What makes the film so wonderfully enjoyable is despite how horrifically gruesome its plot is and how it still has the ability to give you a few laughs. Even horror veteran Vincent Price is having fun in this role as the Phantom of the Opera-inspired Phibes. “The Abominable Dr Phibes” has a campy kind of presence to it and has dark humour as well as being a horrific tale of an ‘abominable’ doctor. As a non-serious comedy horror, you will not be disappointed with this one.

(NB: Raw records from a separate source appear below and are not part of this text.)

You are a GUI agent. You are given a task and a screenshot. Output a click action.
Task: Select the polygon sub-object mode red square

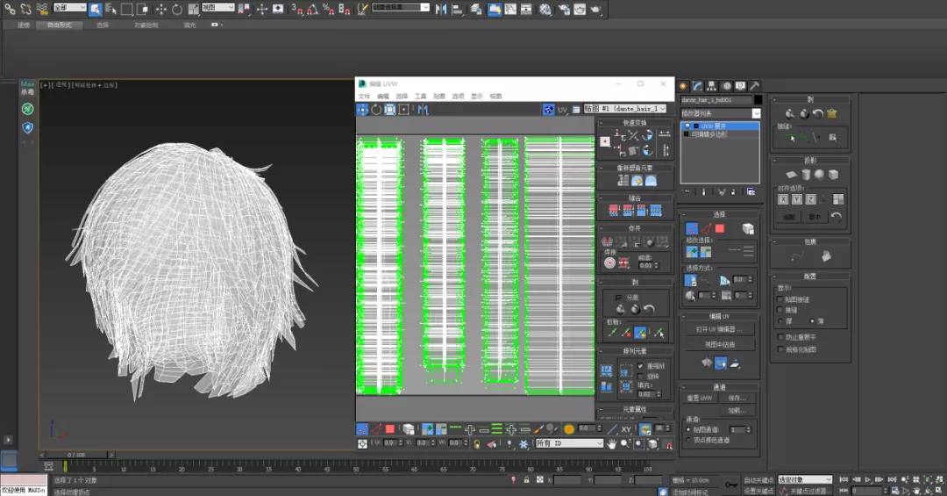coord(720,229)
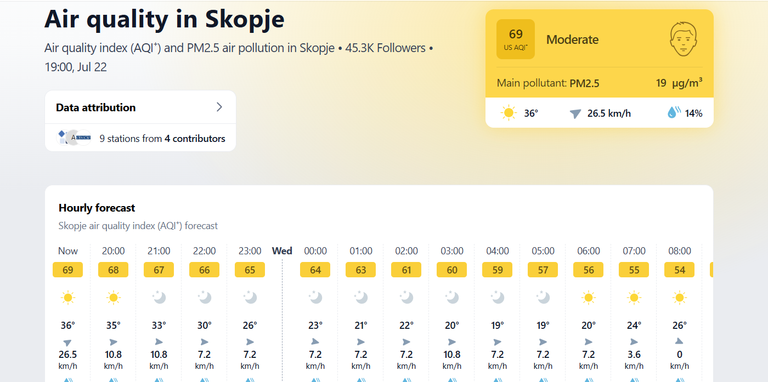Click the Main pollutant PM2.5 label

548,83
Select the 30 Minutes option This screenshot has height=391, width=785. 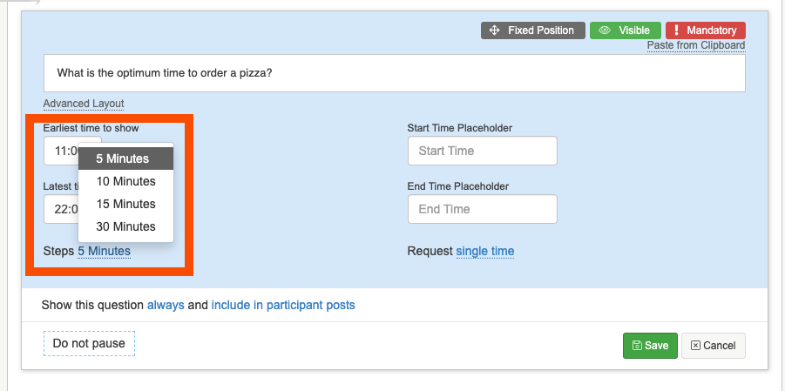[126, 226]
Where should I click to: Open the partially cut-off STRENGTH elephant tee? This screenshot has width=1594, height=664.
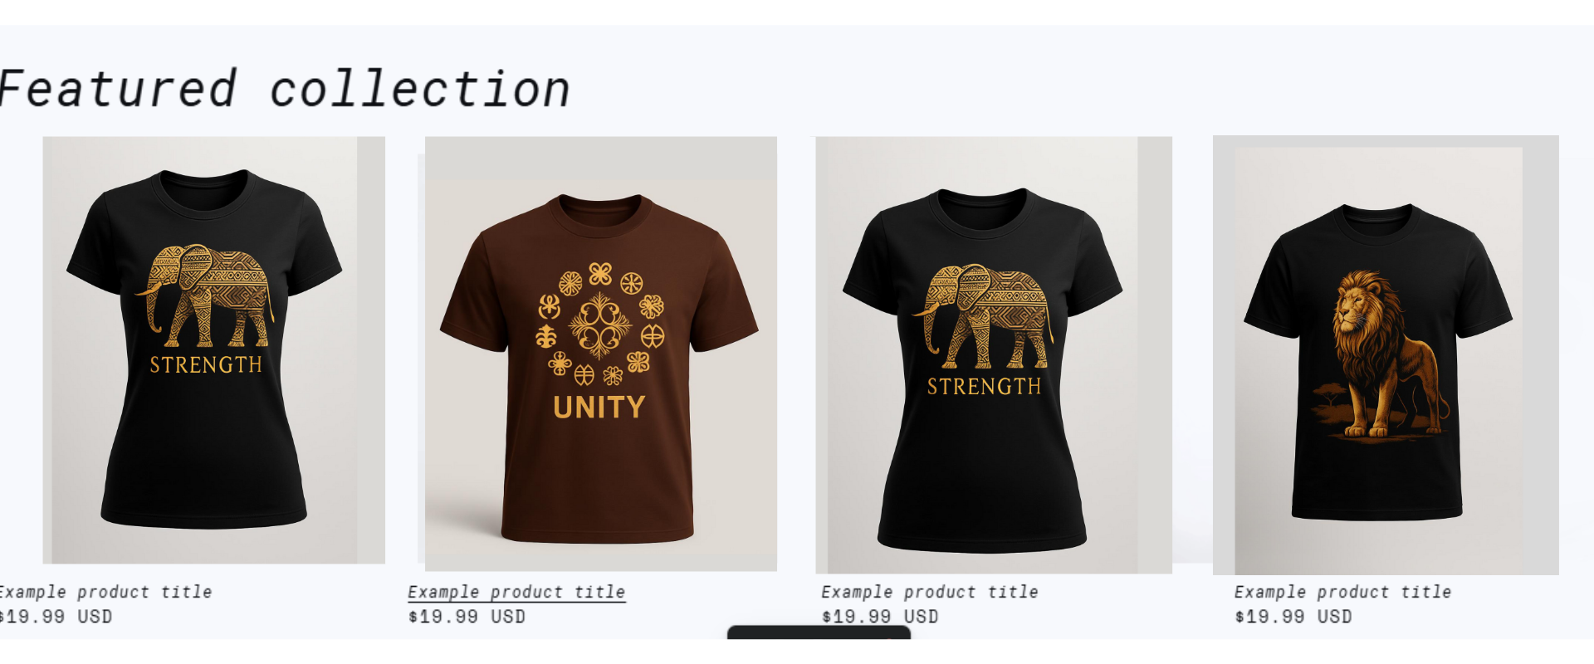[213, 350]
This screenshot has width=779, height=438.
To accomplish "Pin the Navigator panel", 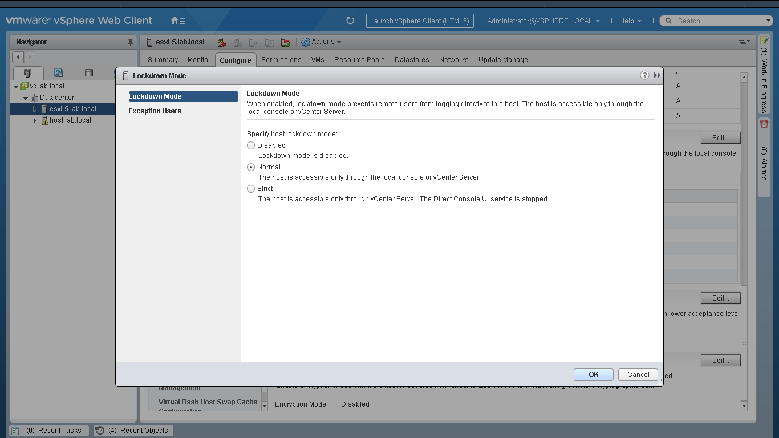I will [x=130, y=42].
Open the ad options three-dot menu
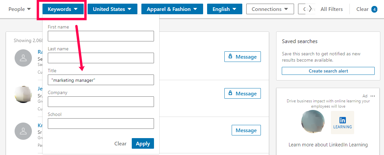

Dr. Anton Phibes (Vincent Price) still lives, surrounded by art-deco bric-a-brac and attended by mute beauty Vulnavia (Virginia North). Outwardly normal in appearance, Phibes actually wears a rubber mask, covering his hideously deformed countenance; giving away the artifice is the fact that, when he dines, he takes his food through his neck rather than his mouth. Able to speak only when plugging a wire into his damaged vocal chords, Phibes elucidates his plan to murder the medical team whom he holds responsible for the death of his wife. Each killing takes the patterns of the deadly plagues, in a series of horrific murders.
Obviously, a great deal of inspiration from “The Phantom of the Opera”. First, we have Phibes secret of having a damaged face that has left merely a skull, and second, we have the organ, which he plays often. The third is of Phibes as a character. Similar to the phantom, he has become a bit of a monster that wallows in self-pity. As similar as it is to that film it still has unique charm to it.
The concept of the 10 deadly plagues was an excellent idea for a horror film and it was pulled off with graceful ability. The film proves that the glummest concepts can be blessed with comedy to make things a little brighter. The comedy was golden in this. It was somewhat macabre, and certainly dark. One scene we have a man pierces by a brass unicorn ornament, which has impaled and pinned him against a wall. We see a view from behind the wall and can see the unicorn’s horn turn as we see legs rising from the side. It is a hard to explain piece of comedy, but what a comedic scene it was.
Next to being comedic, this film is horrific and creative. Although not full-blown horror-thriller, death by locusts and bats is no laughing matter.
Vincent Price as Phibes was excellent. Although his character does not speak often (due to an accident) everything around the speech such as expression and movement was well executed. Next to Price was Joseph Cotton as Doctor Versailles who was naturally brilliant. To sum the film up it can be enjoyed if you are up for a classic horror film that also has a few laughs.